## Material for this exercise
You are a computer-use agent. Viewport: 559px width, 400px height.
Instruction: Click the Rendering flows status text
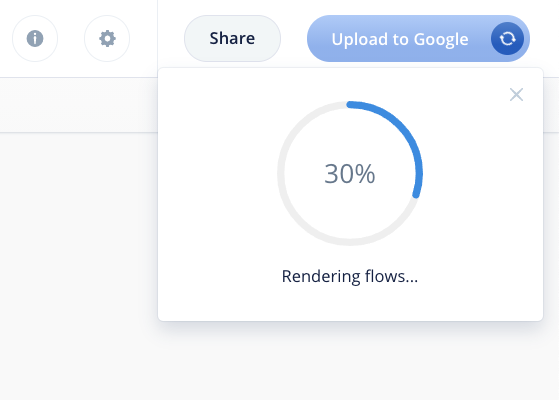click(x=350, y=276)
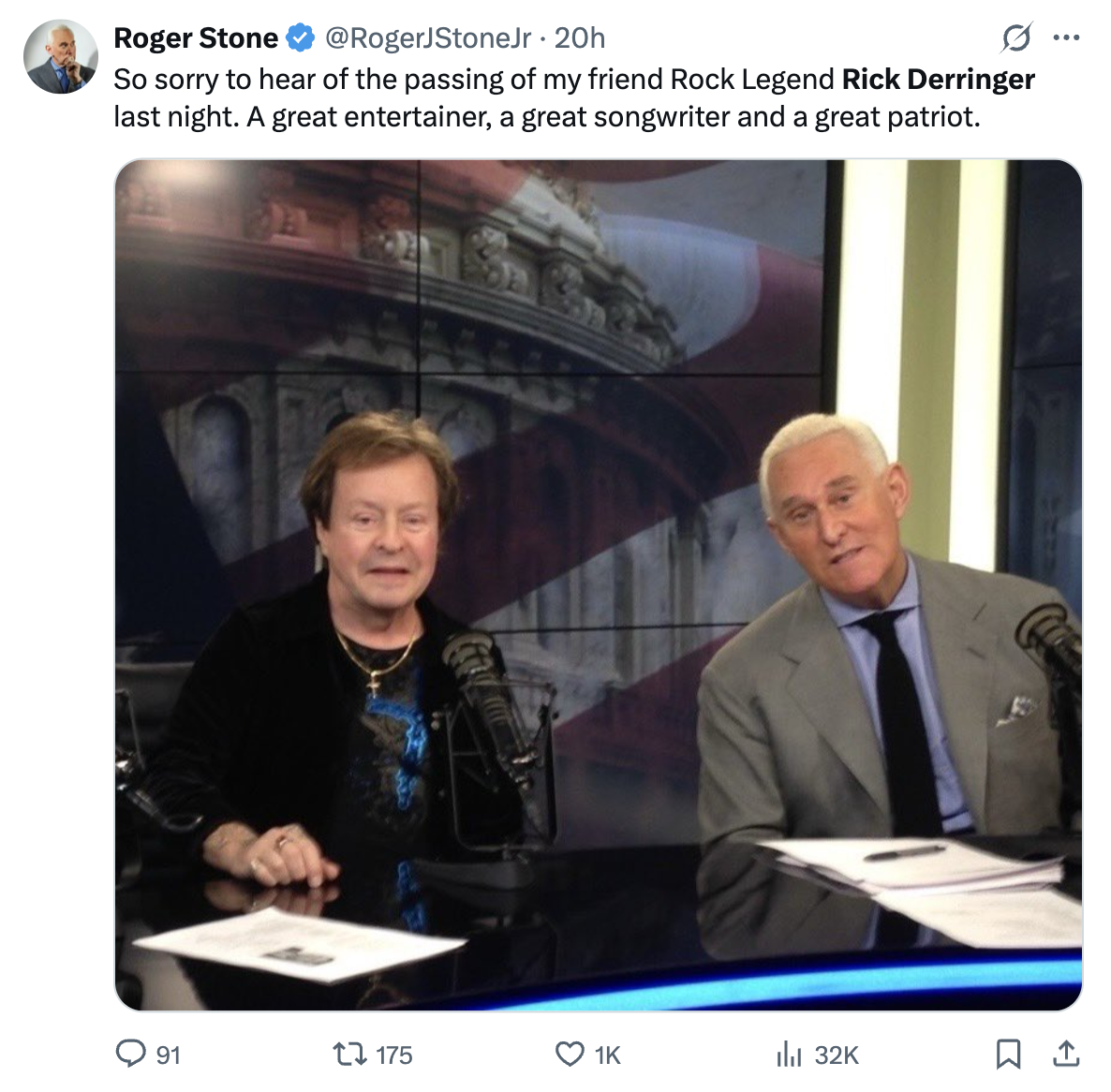Click the 175 reposts count
The height and width of the screenshot is (1092, 1111).
click(394, 1055)
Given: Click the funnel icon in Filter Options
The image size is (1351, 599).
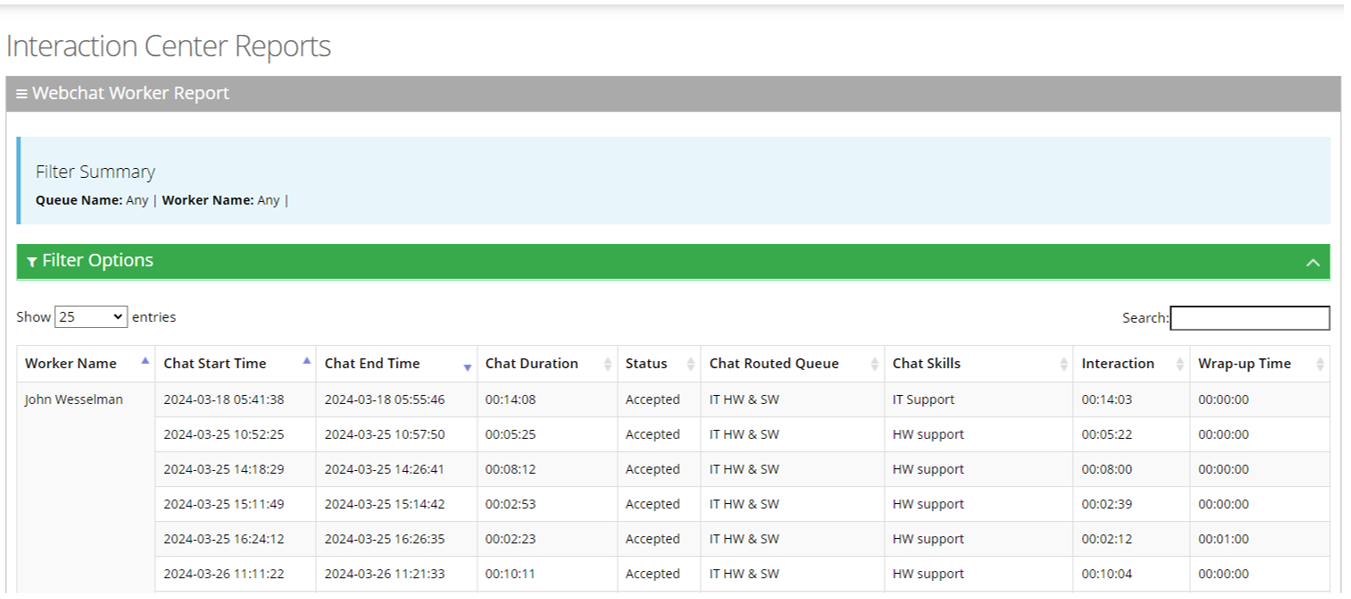Looking at the screenshot, I should pyautogui.click(x=32, y=262).
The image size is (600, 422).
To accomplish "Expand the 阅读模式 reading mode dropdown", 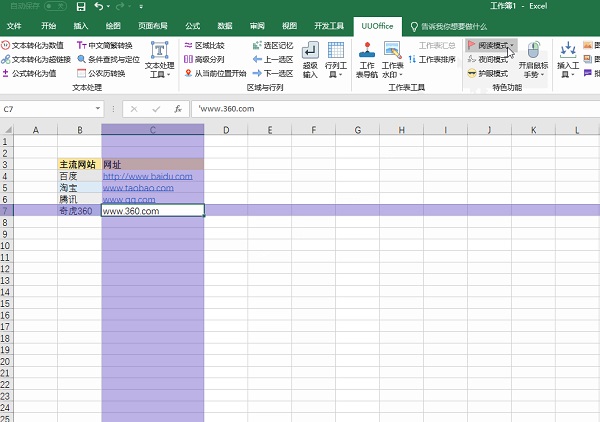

## What this task involves
Using the data above, give again exactly the lines starting at the one holding "Instruction: Click the" and ending at the one holding "Given: Click the", inclusive, and nothing more. Omit the pictures.

## Response area
Instruction: Click the Rendering flows status text
click(x=350, y=276)
Click the 175 reposts count
The height and width of the screenshot is (1092, 1111).
click(394, 1055)
Given: Click the funnel icon in Filter Options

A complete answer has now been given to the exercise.